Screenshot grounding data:

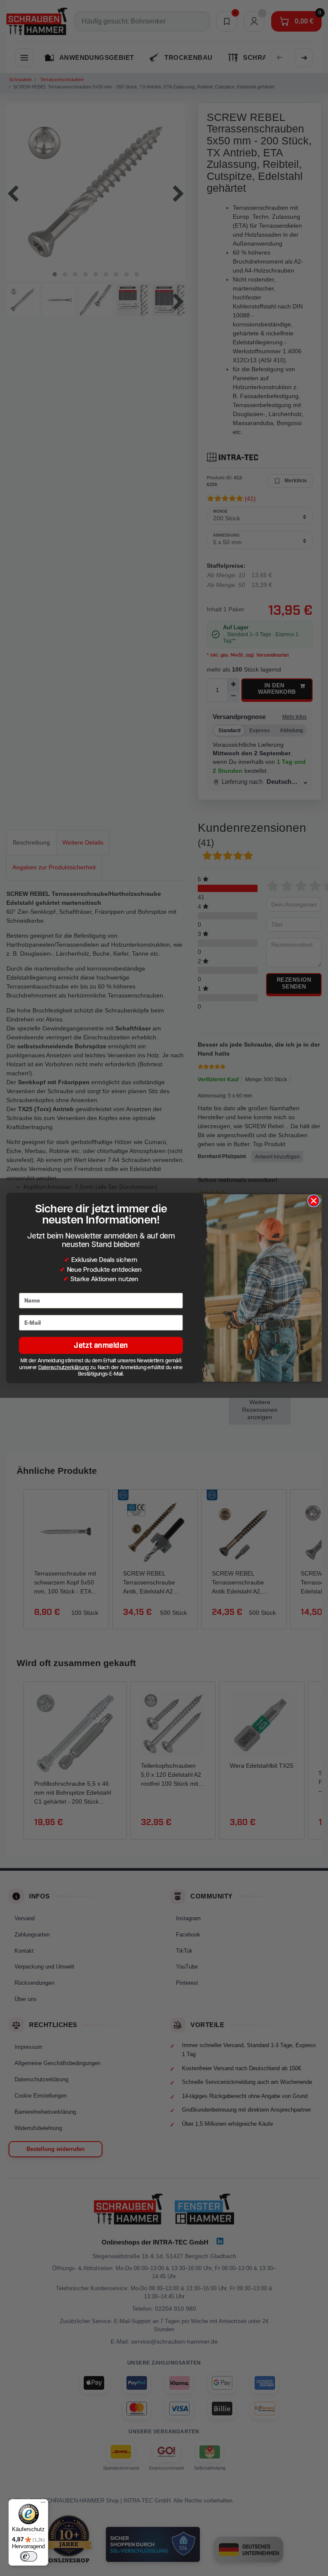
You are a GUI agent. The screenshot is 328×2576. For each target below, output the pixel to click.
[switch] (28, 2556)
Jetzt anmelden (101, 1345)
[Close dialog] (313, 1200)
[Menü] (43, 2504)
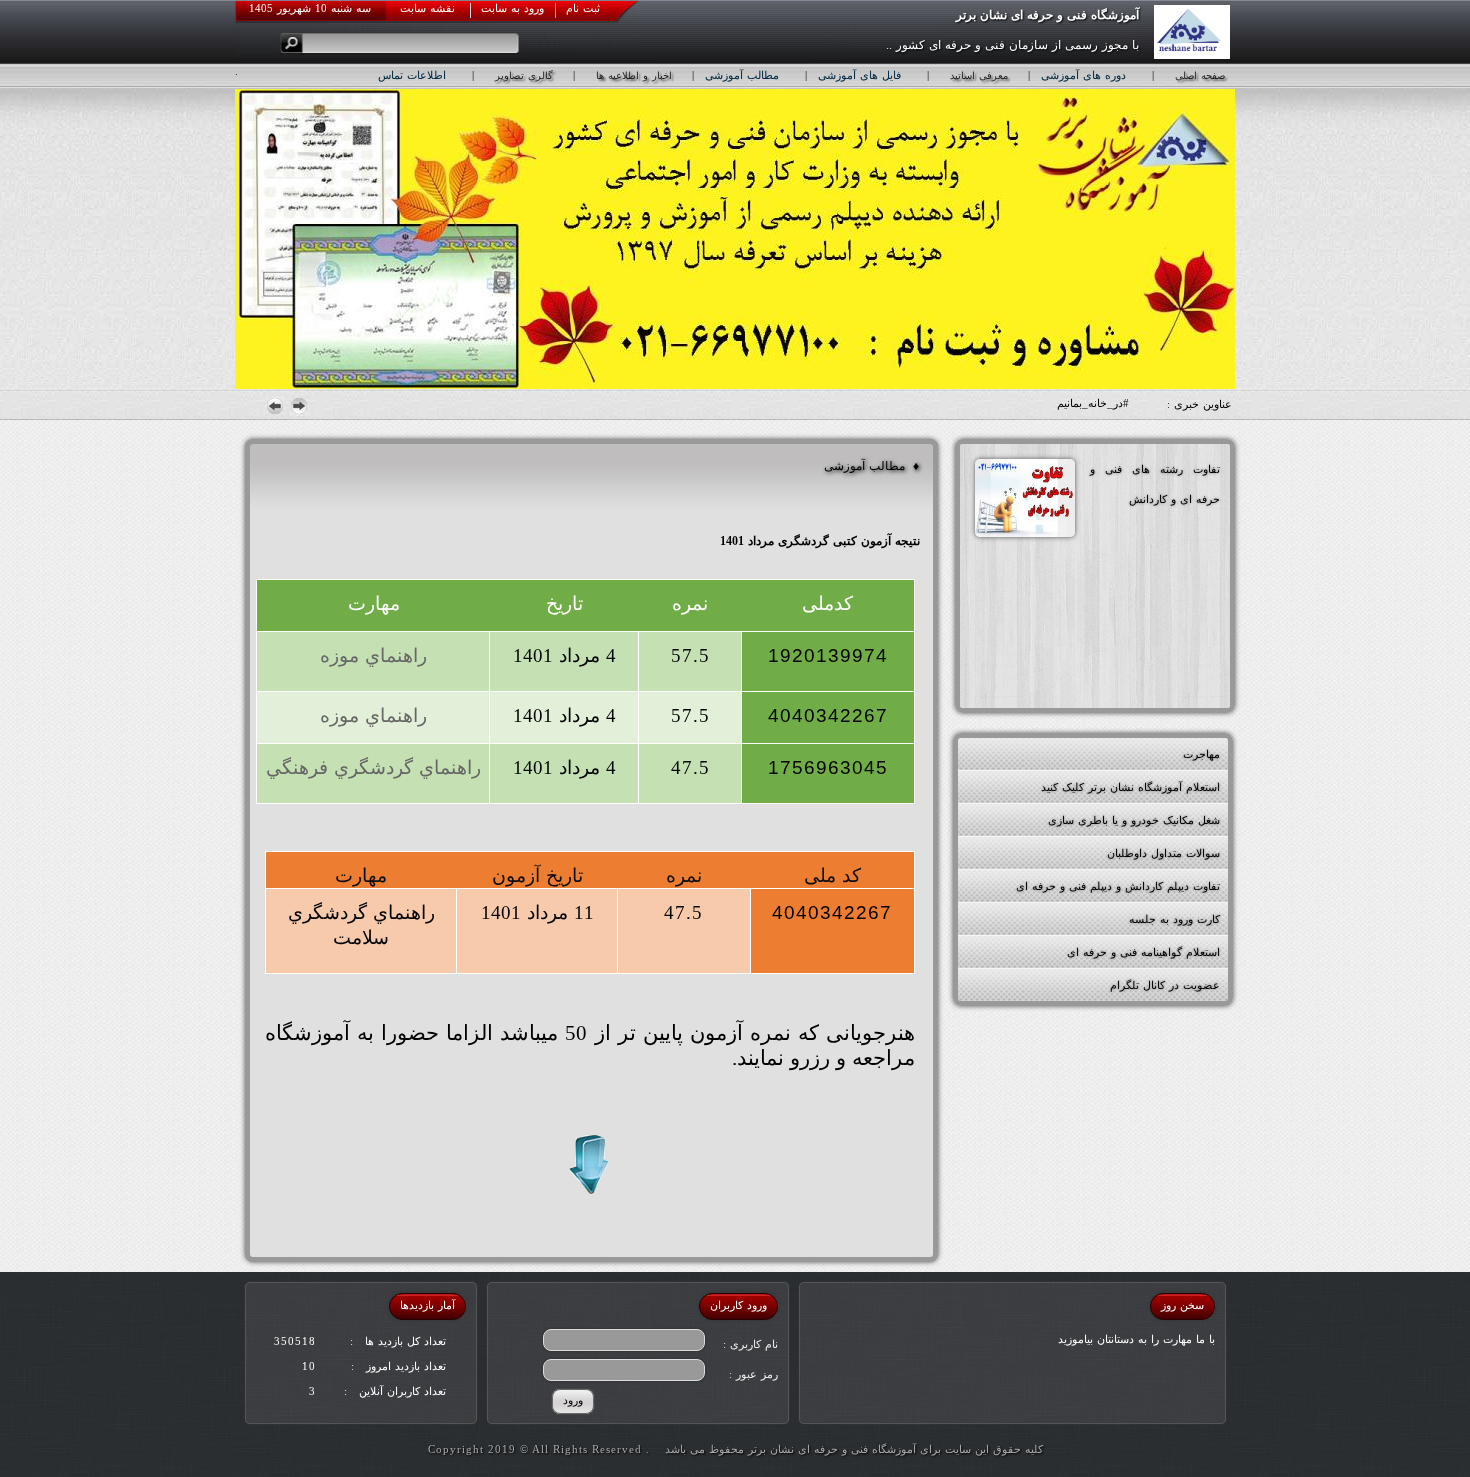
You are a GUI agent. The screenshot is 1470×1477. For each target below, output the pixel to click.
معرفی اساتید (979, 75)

**What you are asked to do**:
Find each line in the records holding the string "target" and show it.

**Completed task**:
You are a GUI agent. The screenshot is 328×2576. For each target below, output the pixel to click.
You are a GUI agent. The screenshot is 1470×1477. For each target below, output the pixel to click.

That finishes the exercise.